Le tribunal militaire de Ouagadougou a infligé des peines de prison de 3 à 17 ans aux miliaires poursuivis dans le cadre de l’attaque du dépôt d’armes de Yimdi, en janvier 2016.

Le sergent chef Ali Sanou et le sergent Stanislas Ollo Poda, considérés comme les cerveaux de l’attaque du dépôt de Yimdi écopent chacun d’une peine de 17 ans, la plus lourde sanction. Le tribunal militaire les a déclarés ce jeudi 6 avril coupables de complot militaire.

Treize autres soldats se voient attribuer une peine de 10 ans.

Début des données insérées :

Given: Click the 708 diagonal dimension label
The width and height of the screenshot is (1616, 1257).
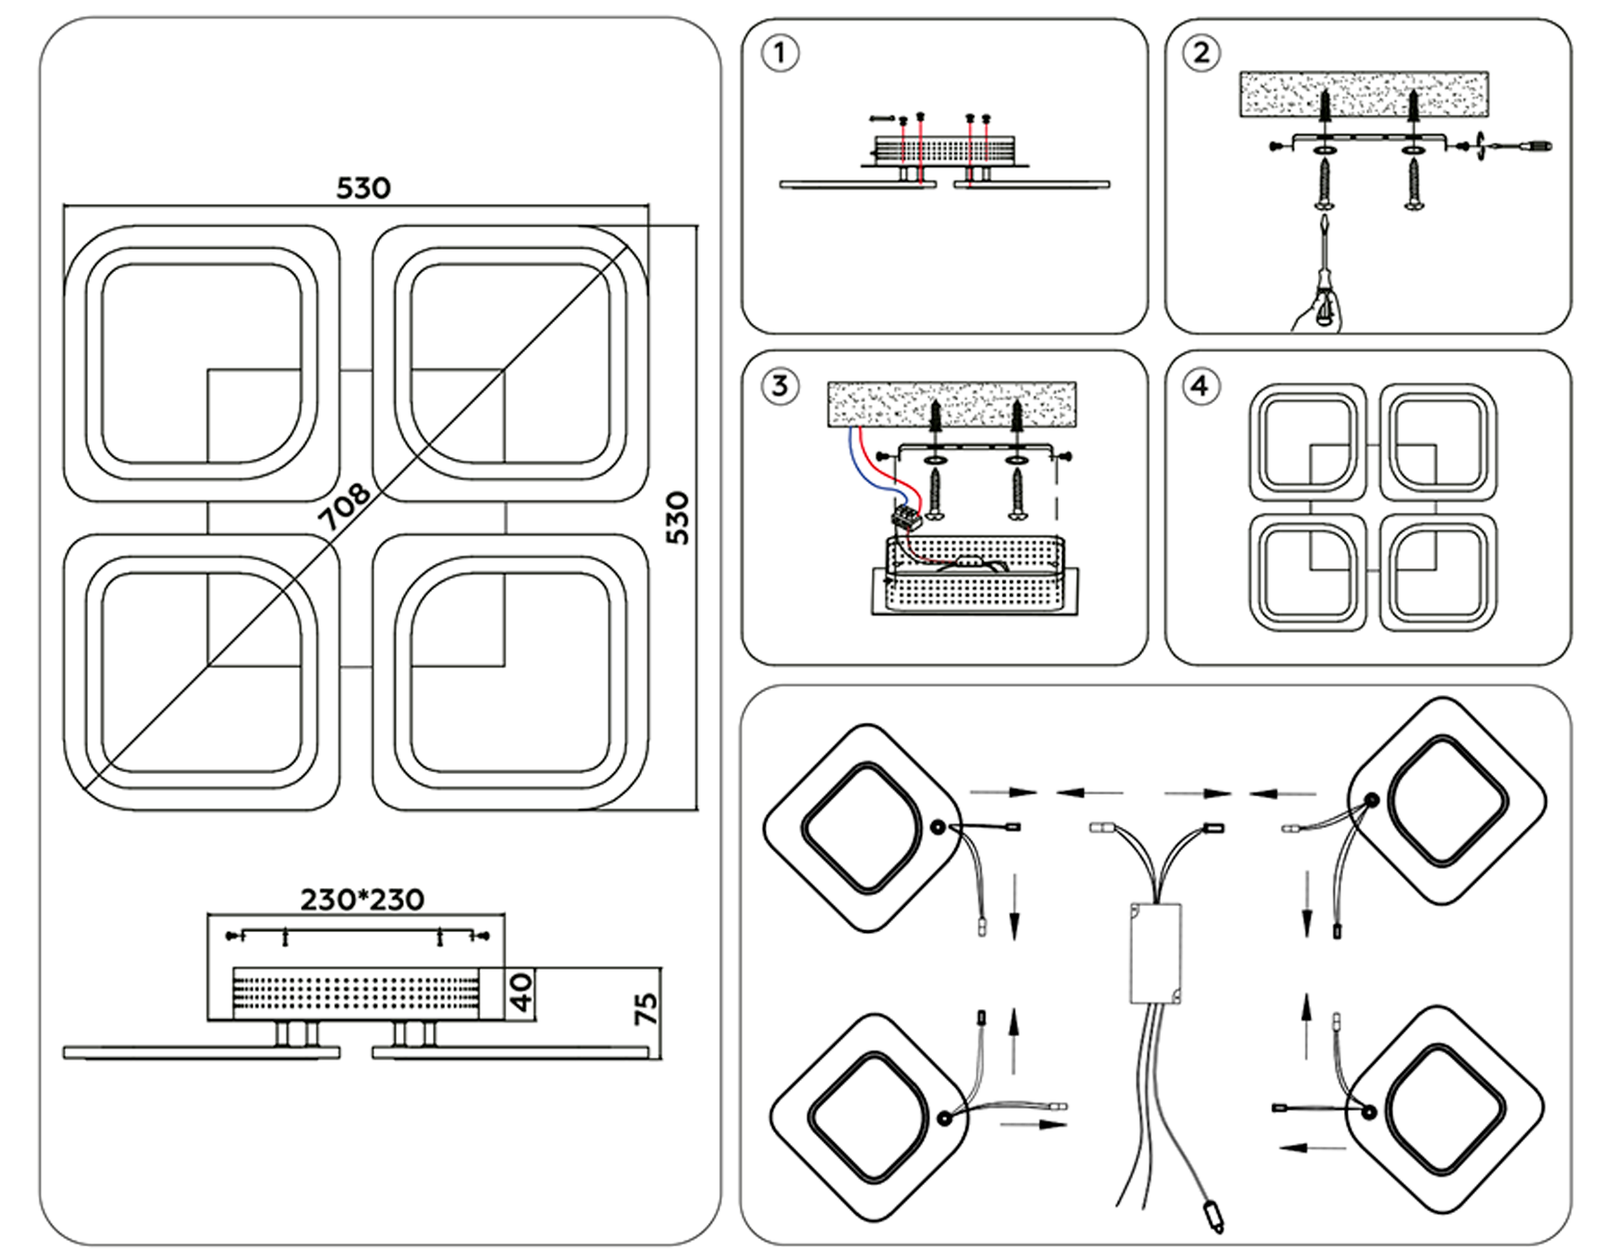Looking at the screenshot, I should coord(346,507).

Poursuivis pour désertion en temps de paix, le sergent chef Lahoko Mohamed Zerbo, le sergent Roger Joachim Koussoubé dit le Touareg et l’adjudant Kousse Ouekouri sont condamnés à trois mois ferme. L’unique civil assis sur le banc des accusés, Sabkou Yago, a été relaxé tout comme le soldat Salfo Kosporé.

Enfin, le carporal Issaka Ouédraogo est condamné à six mois avec sursis.

Des membres de l’ex-régiment de sécurité présidentielle

Ces soldats, issus pour la plupart issus de l’ex-régiment de sécurité présidentielle − dissous au lendemain de l’échec du coup d’État attribué au général Diendéré − étaient accusés d’avoir attaqué le 22 janvier 2016 le dépôt d’armes de Yimdi, à la sortie ouest de Ouagadougou.

Ils avaient emporté des armes qui devaient leur permettre de monter une opération pour libérer les détenus de la Maison d’arrêt et de correction des armées, là où les généraux Diendéré et Bassolé, poursuivis dans le cadre de l’enquête sur putsch raté sont incarcérés ainsi que plusieurs dizaines de militaires.

La justice miliaire les accuse de complot, de détention illégale d’armes, de violence et de vol.